» Exercise details: Exactly reproduce the line containing "Select the Optimization sliders icon" and all later lines to the end of the entries, leaving the pictures out of your copy.

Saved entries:

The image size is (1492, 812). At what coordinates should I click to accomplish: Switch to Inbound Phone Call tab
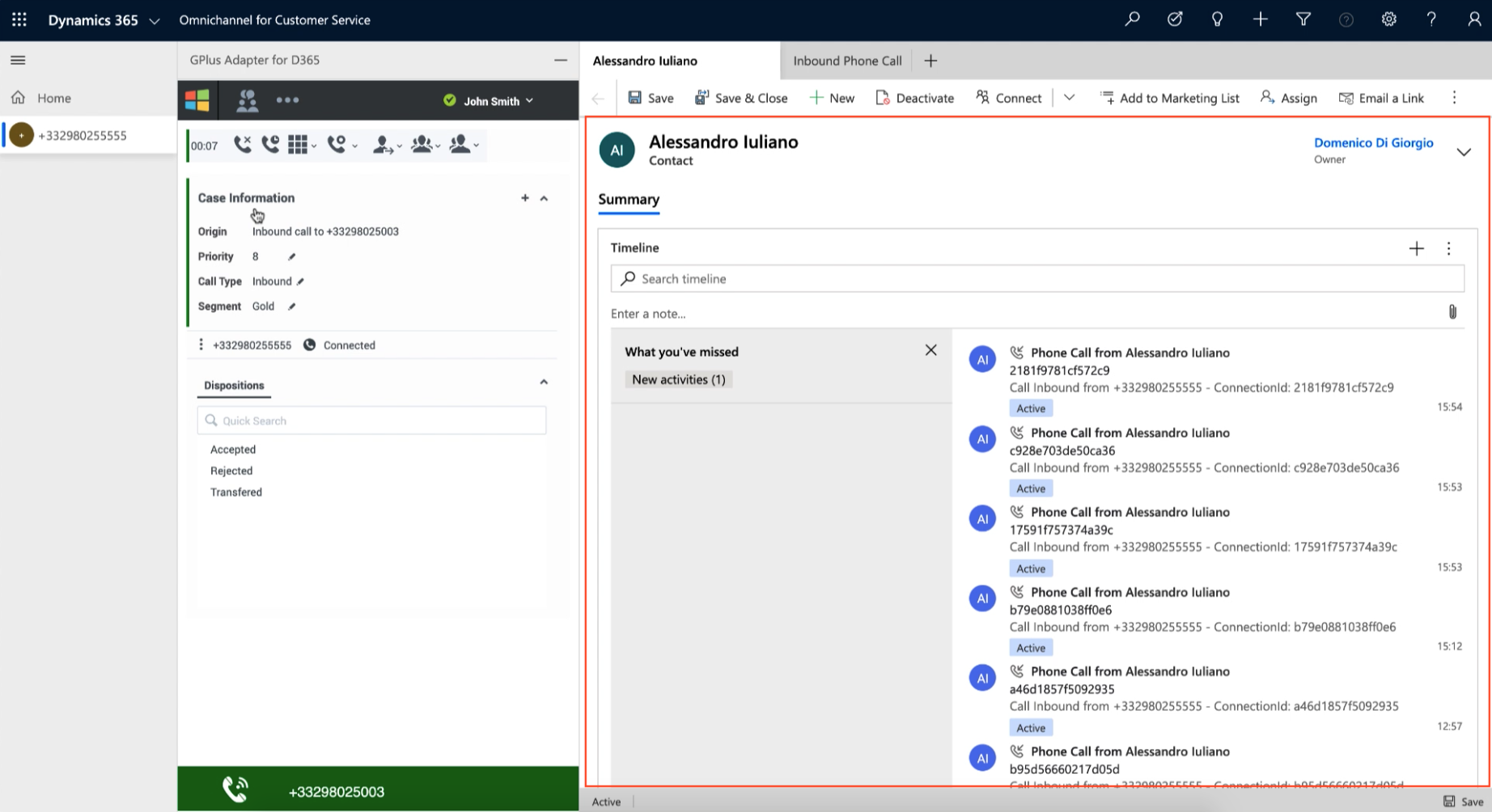pyautogui.click(x=847, y=61)
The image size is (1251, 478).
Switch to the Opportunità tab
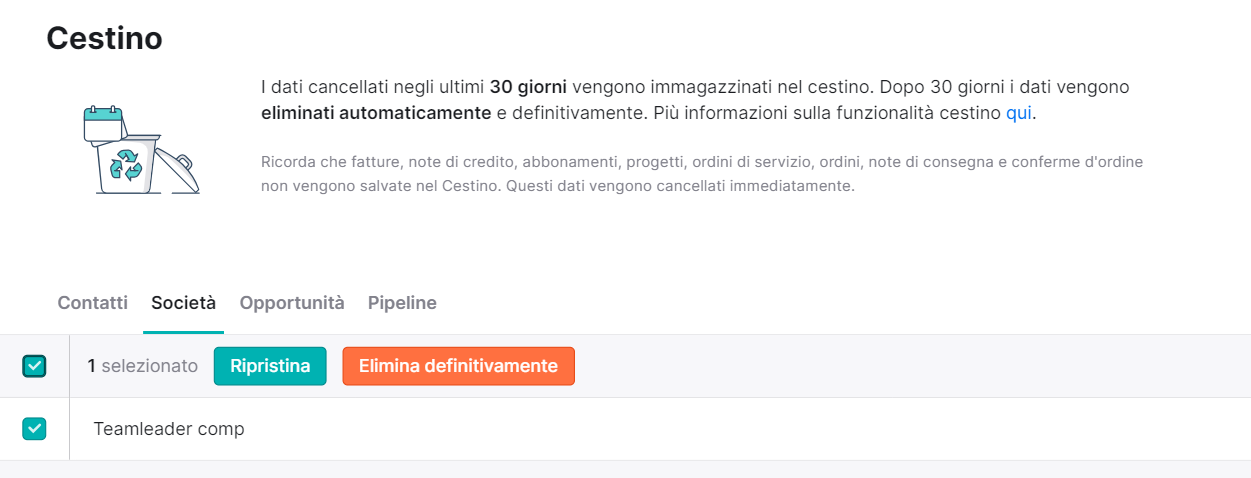pos(292,303)
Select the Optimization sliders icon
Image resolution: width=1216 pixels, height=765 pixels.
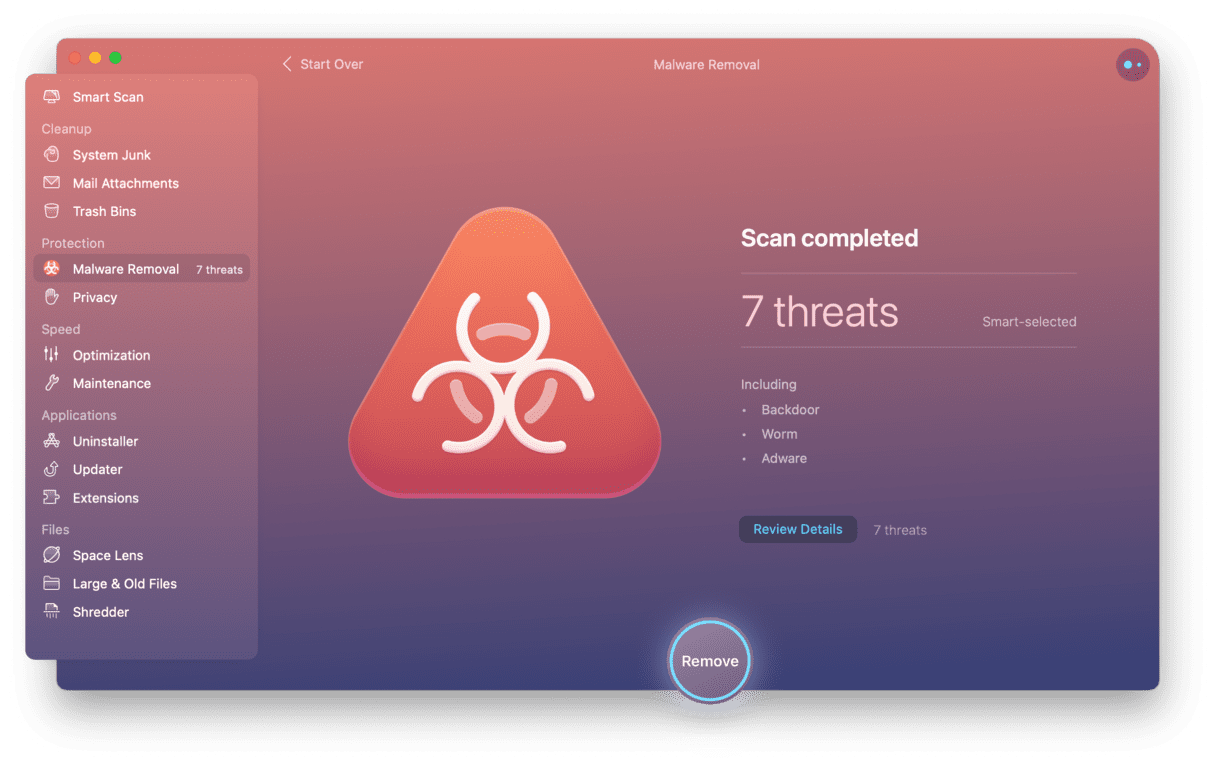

» Answer to the exercise:
Select the Optimization sliders icon
Image resolution: width=1216 pixels, height=765 pixels.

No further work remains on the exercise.